The easiest way to stay in shape right now, tell experts
Here's how to fight the dangers of health to stay at home all day, with a new study.
This year, with so many of usWork abroad andstay inside thanks toCOVID-19 [FeminineIt's easy to slide into a routine that could seriously hurt your health. ASedentary lifestyle can endanger your immune system, increase your blood pressure and even considerably increase yourRisk of cancer. The good news is that the researchers determined the amount of time and activity you need to counter the risks of sitting all day-About 35 minutes of daily exercise you will keep you healthy, even if you spend the rest of the day in a chair or on your sofa.

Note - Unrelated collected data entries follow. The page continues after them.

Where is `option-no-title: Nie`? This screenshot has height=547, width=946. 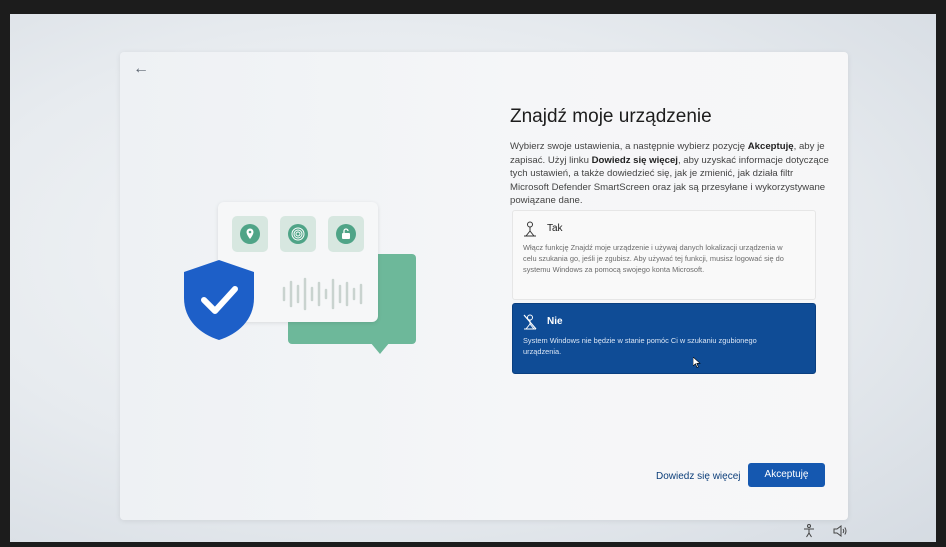 option-no-title: Nie is located at coordinates (555, 322).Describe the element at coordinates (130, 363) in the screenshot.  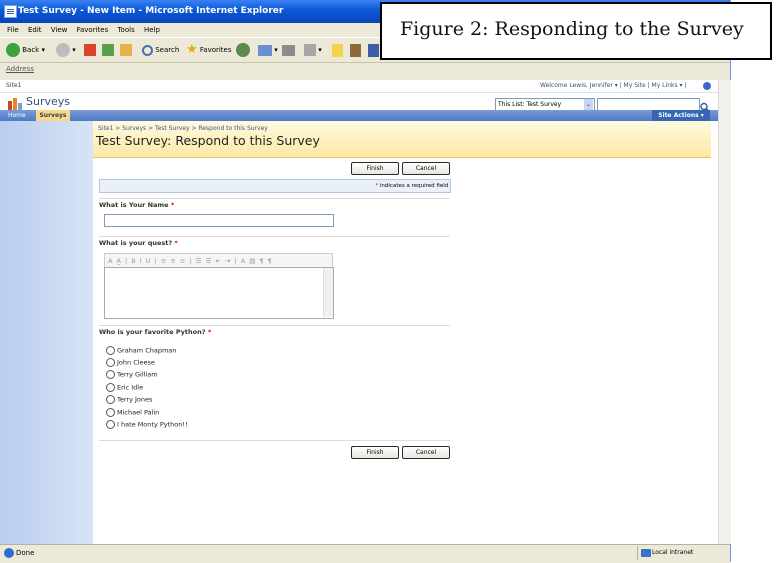
I see `radio-option: John Cleese` at that location.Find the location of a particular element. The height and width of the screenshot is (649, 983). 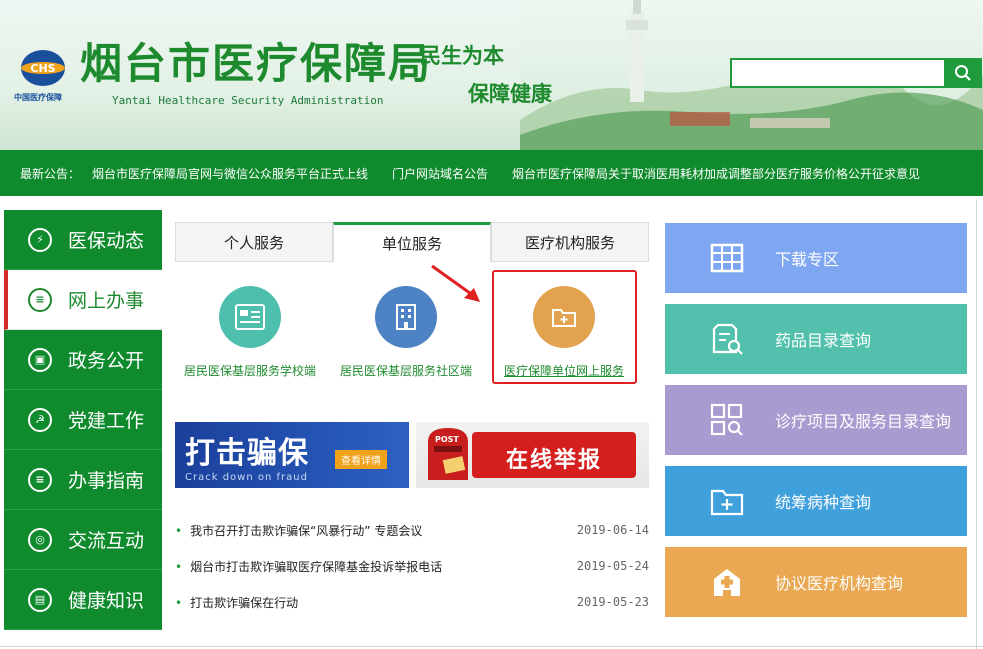

banner-fraud-crackdown: 打击骗保 查看详情 Crack down on fraud is located at coordinates (292, 455).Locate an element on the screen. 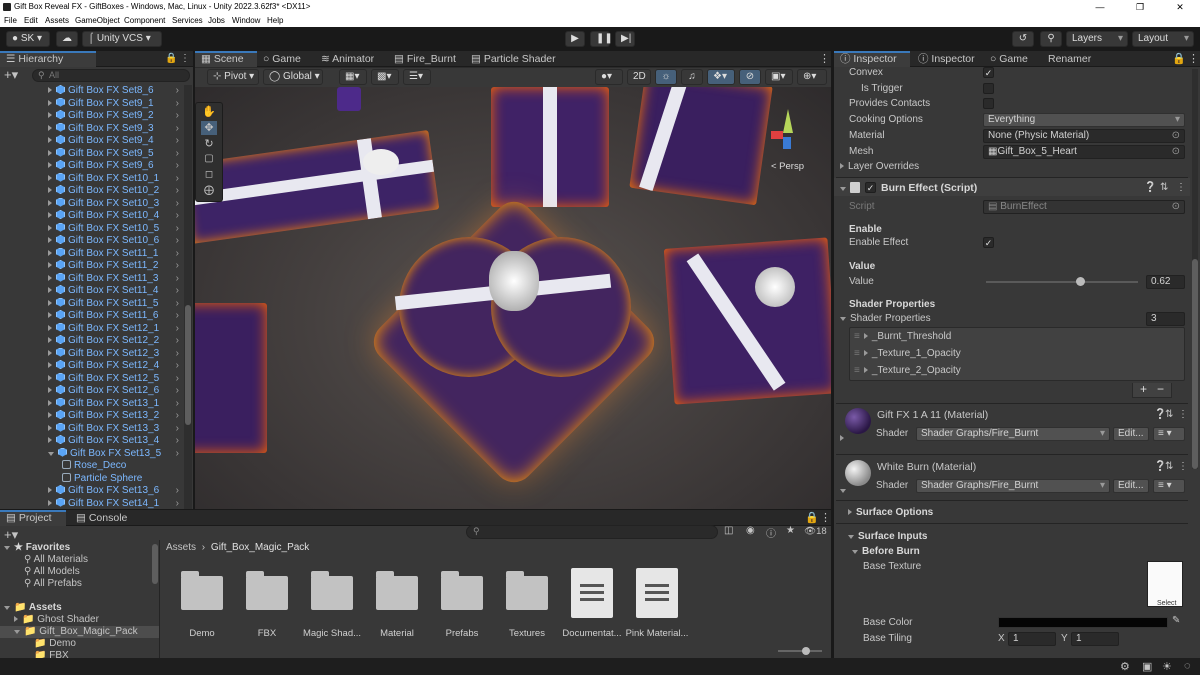 Image resolution: width=1200 pixels, height=675 pixels. hierarchy-item: Gift Box FX Set11_5 › is located at coordinates (92, 304).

A recent study published in theBritish newspaper of sports medicine Examine the way different combinations of sedentary time and physical activity affect mortality. The study revealed that 30 to 40 minutes of moderate-intensity physical activity (MVPA) is sufficient to basically eliminate the association between sedentary time and the risk of death. This means that if you exercise 30 to 40 minutes a day, which is less time than the researchers had guessed - so no matter if you sit for most of the day or not. As long as you enter this exercise push, it will not affect your health. (Looking for simple means of moving? Check these15 underestimated weight loss tips that actually work.)

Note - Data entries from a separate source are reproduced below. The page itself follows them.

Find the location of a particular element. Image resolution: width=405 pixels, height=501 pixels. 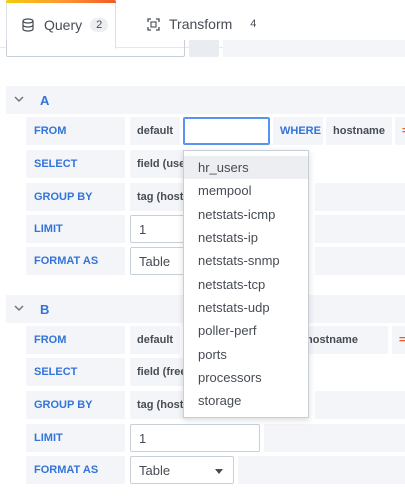

datasource-help-button is located at coordinates (204, 48).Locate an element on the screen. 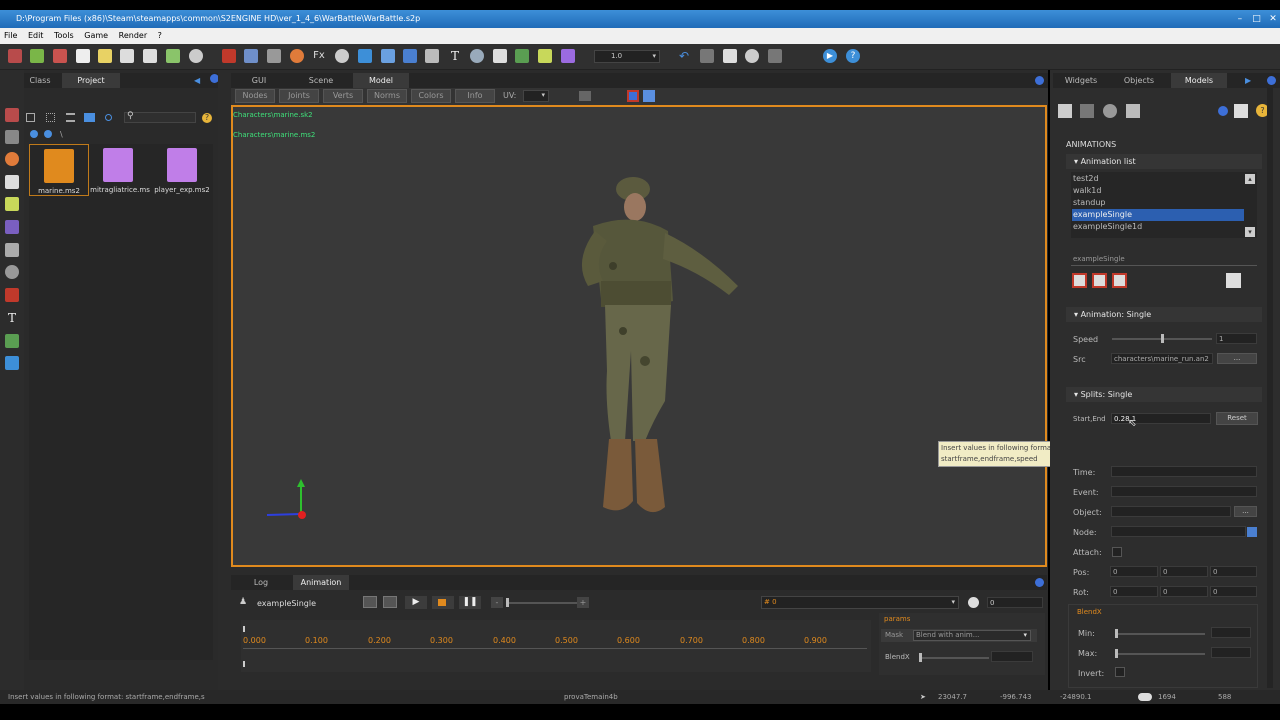 The height and width of the screenshot is (720, 1280). globe-icon is located at coordinates (477, 56).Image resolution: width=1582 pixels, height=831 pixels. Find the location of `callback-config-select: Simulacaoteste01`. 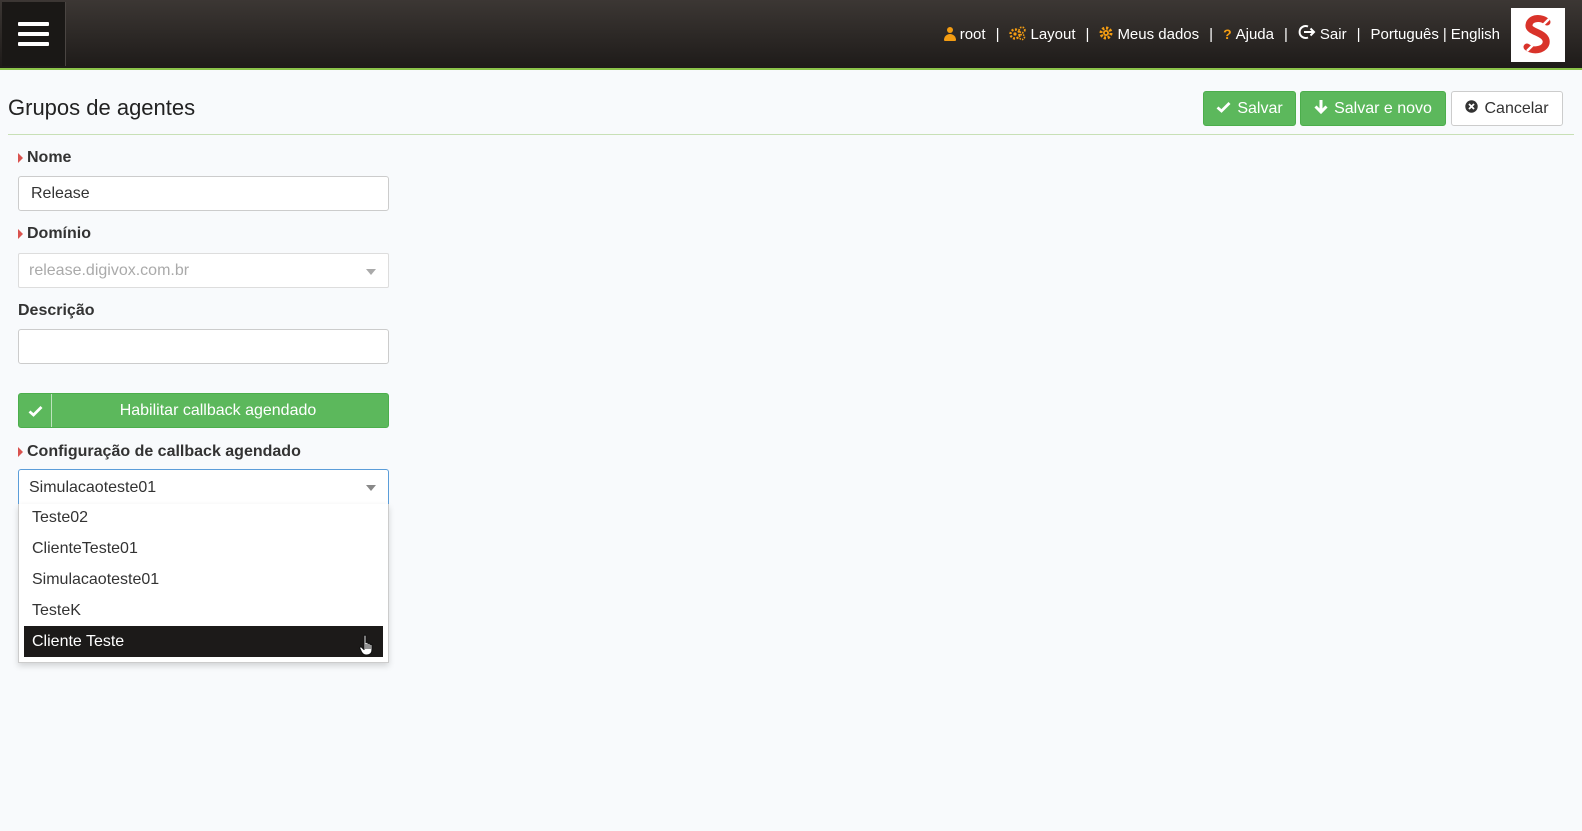

callback-config-select: Simulacaoteste01 is located at coordinates (204, 487).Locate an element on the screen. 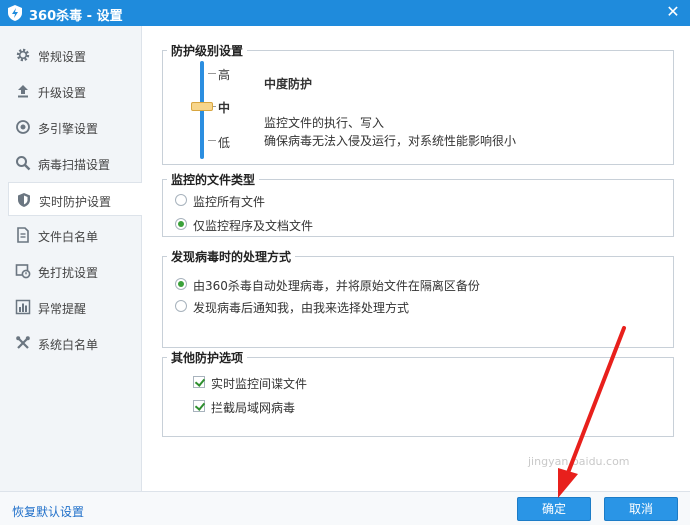 The height and width of the screenshot is (525, 690). sidebar-item-do-not-disturb: 免打扰设置 is located at coordinates (75, 271).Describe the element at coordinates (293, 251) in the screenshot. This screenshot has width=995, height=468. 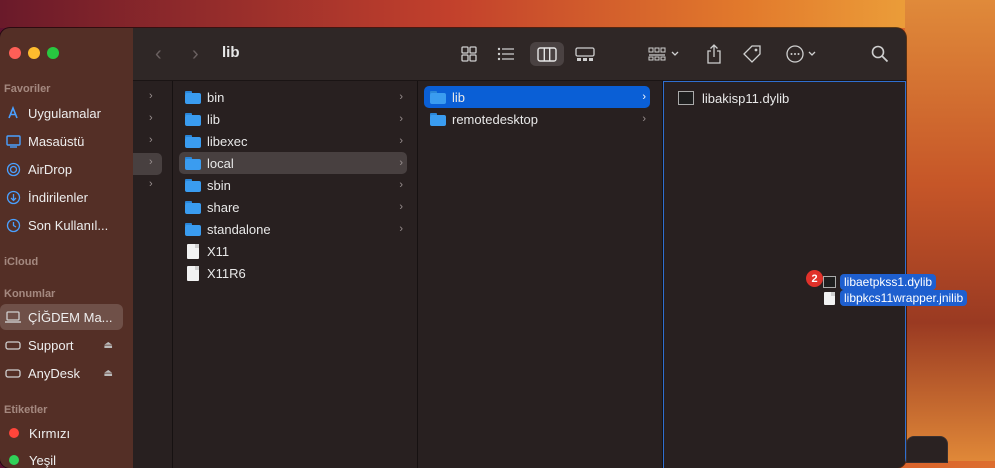
I see `list-item-alias: X11` at that location.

By ensuring that your daily MVPA is easier than you think - according to theCDC guidelines, the fast walk counts as a moderate activity, just like gardening, the cleaning of the ground and the "manipulation of young non-cooperative children". The vigorous activity, meanwhile, includes jogging, the Jujitsu, the square dance and "wear an adult or a child weighing 25 lbs or more a staircase". Many options (other more practical than others).
The study, led by a team of international researchers from the best universities, including Cambridge, Columbia and Harvard, has been published jointly with the release of theWhich 2020 guidelines on physical activity and sedentary behavior, which indicates that each week, adults 18 to 64 should "make at least 150 to 300 minutes of moderate intensity aerobic activity; or at least 75-150 minutes of activity aerobic physics of vigorous intensity; or an equivalent combination. "
So tomorrow, if you find yourself sitting all day, be sure to take time for your required 30 minutes to transport your spouse on the stairs. Or, if you want a locking workout that does not imply a carrier, square dance or Jujitsu, checkThese tips to embark on a workout worthy of the gym Use only objects you already have in your kitchen.